Durant les décennies 1980-1990 les constructeurs automobiles britanniques sont en perdition. La marque Rover n’échappe pas à ce naufrage général malgré le rachat (pour un temps) de la marque par les allemands de BMW.



Rover 75, le constructeur renoue avec le haut de gamme

La nouvelle venue apparaît à la fin des années 90 alors que ROVER appartient à BMW, la 75 a pour mission de remplacer à la fois la Rover 600 et la Rover 800, développées avec le partenaire Honda. Elle va connaître en Europe une carrière de 6 ans de 1999 jusqu'à la faillite de la marque en 2005. Ce nouveau modèle Rover 75 revient aux codes du haut de gamme à l’anglaise. Elle arrive avec un look classique néo-rétro et intemporel comme ses cousines britanniques de chez Jaguar.
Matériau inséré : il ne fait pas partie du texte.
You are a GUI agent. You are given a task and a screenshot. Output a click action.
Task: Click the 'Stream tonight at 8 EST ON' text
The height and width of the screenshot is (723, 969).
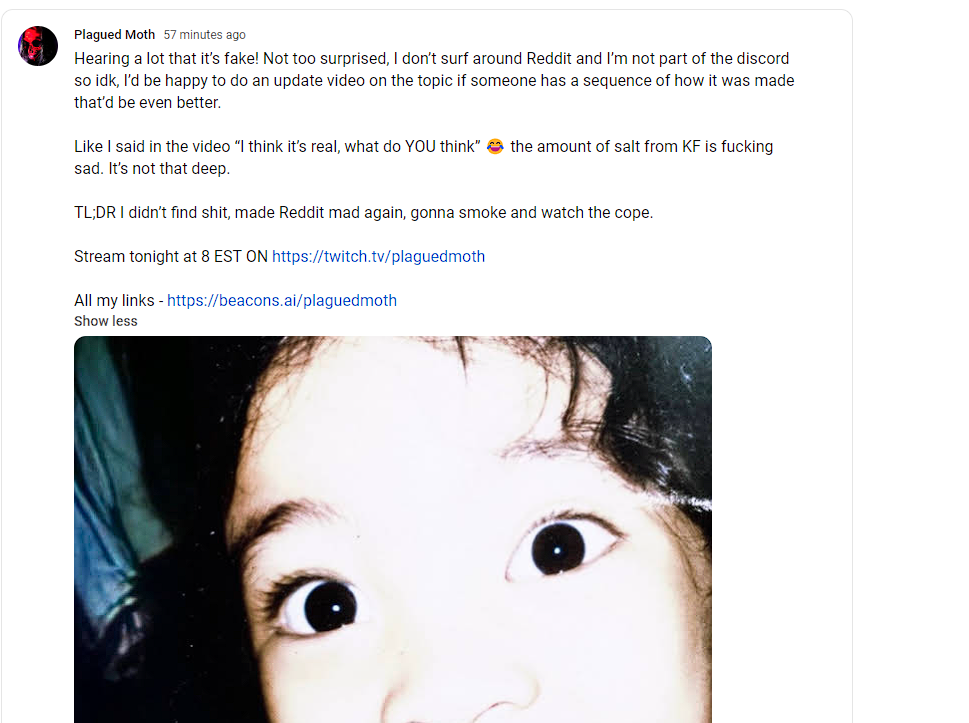(x=171, y=256)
Cerise sur le gâteau, elle s’appuie sur les process d’assemblage et de finition de sa nouvelle maison mère BMW. Le châssis et les mécaniques essence sont de conception Rover, tandis que le bloc moteur diesel est issu de la BMW 320d Type E46. La Rover 75 est une formidable machine à rouler, dotée d'un charme typiquement britannique. Bien née, elle a tout pour réussir mais elle arrive bien tard.

 

Au volant de la Rover 75

L'habitabilité est en retrait par rapport à ce que l'on peut attendre d'un véhicule de cette catégorie. On n'achète pas une Rover 75 pour avoir l'espace intérieur d'un monospace, mais pour son charme tant à l’extérieur qu'à l’intérieur. A l'intérieur justement, le tableau de bord en véritable ronce de noyer (sur les premiers modèles uniquement avant d'être malheureusement en plastique par la suite) et le bloc compteur avec des cadrans ovales à fond blanc est très agréable à regarder. Il procure un véritable sentiment de bien-être et de plénitude. La ligne de cette automobile est vraiment “pretty”, so british et sa finition est allemande. C’est une routière agréable à conduire. La plupart des commandes tombent parfaitement sous la main. C'est surtout sur autoroute que l'on profite au mieux des qualités de la 75. Son excellente insonorisation permet de filtrer le bruit du diesel (d'origine BMW), malgré l'absence d'une 6 ème vitesse. La voiture tient parfaitement la route même à vitesse élevée. En ville, les 4m75 de la Rover peuvent être gênants, surtout au moment de trouver une place et de faire un créneau. C'est là que l'on regrette l'absence d'un radar de recul, présent uniquement sur les finitions haut de gamme. Sur route, on notera avec plaisir l'absence de trou à l’accélération au profit d'une progression plutôt linéaire. La consommation est correcte, il est rare de dépasser les 7 litres (de gas-oil) aux 100 km, sauf à bousculer la mécanique.
Fausse Jaguar pour le look mais pas son ersatz qualitativement parlant, elle est de nos jours un achat mûrement réfléchi sur le marché de l’occasion, car par contre, le coût de son entretien est élevé.
Aaah ces anglaises !!!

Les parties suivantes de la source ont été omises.